This step also removes stop words and words with less than 3 characters.

In [10]:
def preprocess(text):
    
    return result

### Stem and lemmatize per text
Lemmatize the word first. If there will be words missed, the stemmer should be able to handle it. The lemmatization will only be done for verbs.

### Create a `gensim` Dictionary
This will organize your bag of words into word <-> id mappings

### Filter words
Filter out tokens that appear in

- less than `no_below` documents (absolute number) or
- more than `no_above` documents (fraction of total corpus size, not absolute number).
- after (1) and (2), keep only the first `keep_n` most frequent tokens (or keep all if `None`).

### Map bag of words per document

So far, we have only counted the occurrence of each word across all documents.
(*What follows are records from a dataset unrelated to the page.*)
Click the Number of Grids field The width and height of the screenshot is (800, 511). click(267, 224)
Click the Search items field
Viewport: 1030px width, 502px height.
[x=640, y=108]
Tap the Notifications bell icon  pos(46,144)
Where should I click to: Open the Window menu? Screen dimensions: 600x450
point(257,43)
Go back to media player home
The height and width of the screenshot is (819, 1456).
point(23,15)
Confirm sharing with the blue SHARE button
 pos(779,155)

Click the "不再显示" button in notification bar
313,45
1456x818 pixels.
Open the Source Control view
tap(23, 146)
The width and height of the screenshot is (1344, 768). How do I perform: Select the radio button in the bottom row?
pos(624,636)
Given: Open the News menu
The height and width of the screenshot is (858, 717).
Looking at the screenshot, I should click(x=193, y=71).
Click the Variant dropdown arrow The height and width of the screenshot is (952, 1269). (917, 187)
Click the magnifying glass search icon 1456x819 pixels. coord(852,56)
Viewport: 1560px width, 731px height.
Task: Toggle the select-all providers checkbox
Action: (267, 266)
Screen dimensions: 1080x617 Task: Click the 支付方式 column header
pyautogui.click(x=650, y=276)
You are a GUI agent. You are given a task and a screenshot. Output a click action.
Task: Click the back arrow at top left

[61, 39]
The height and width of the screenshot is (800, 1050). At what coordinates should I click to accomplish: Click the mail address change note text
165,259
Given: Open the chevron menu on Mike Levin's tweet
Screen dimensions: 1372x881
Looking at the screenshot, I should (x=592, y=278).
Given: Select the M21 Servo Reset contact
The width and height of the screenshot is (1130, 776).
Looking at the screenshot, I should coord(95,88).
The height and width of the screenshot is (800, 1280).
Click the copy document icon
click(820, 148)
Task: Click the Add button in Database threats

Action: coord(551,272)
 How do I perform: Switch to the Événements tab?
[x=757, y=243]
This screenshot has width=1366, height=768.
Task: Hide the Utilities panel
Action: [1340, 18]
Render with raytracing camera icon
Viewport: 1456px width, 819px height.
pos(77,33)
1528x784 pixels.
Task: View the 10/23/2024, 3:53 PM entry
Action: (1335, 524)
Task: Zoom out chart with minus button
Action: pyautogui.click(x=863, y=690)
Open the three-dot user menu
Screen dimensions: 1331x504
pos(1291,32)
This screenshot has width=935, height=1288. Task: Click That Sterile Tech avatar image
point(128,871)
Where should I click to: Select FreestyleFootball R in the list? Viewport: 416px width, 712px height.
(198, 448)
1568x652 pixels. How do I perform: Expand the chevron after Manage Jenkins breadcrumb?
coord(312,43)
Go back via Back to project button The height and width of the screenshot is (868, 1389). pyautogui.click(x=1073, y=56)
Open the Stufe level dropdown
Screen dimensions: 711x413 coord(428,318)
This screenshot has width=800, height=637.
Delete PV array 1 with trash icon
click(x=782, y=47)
Next, we need to know how often each word appeared in each document, but now using the IDs generated in the previous step.

### Compute the TF-IDF per word in a document

- **Term Frequency (TF)** is the number of times token `t` appears in a document divided by the total number of tokens in the document.
- **Inverse Document Frequency (IDF)** is the log(N/n), where, `N` is the number of documents and `n` is the number of documents a token t has appeared in. A less frequently used word will have a high IDF, whereas the IDF of a frequent word is likely to be low. 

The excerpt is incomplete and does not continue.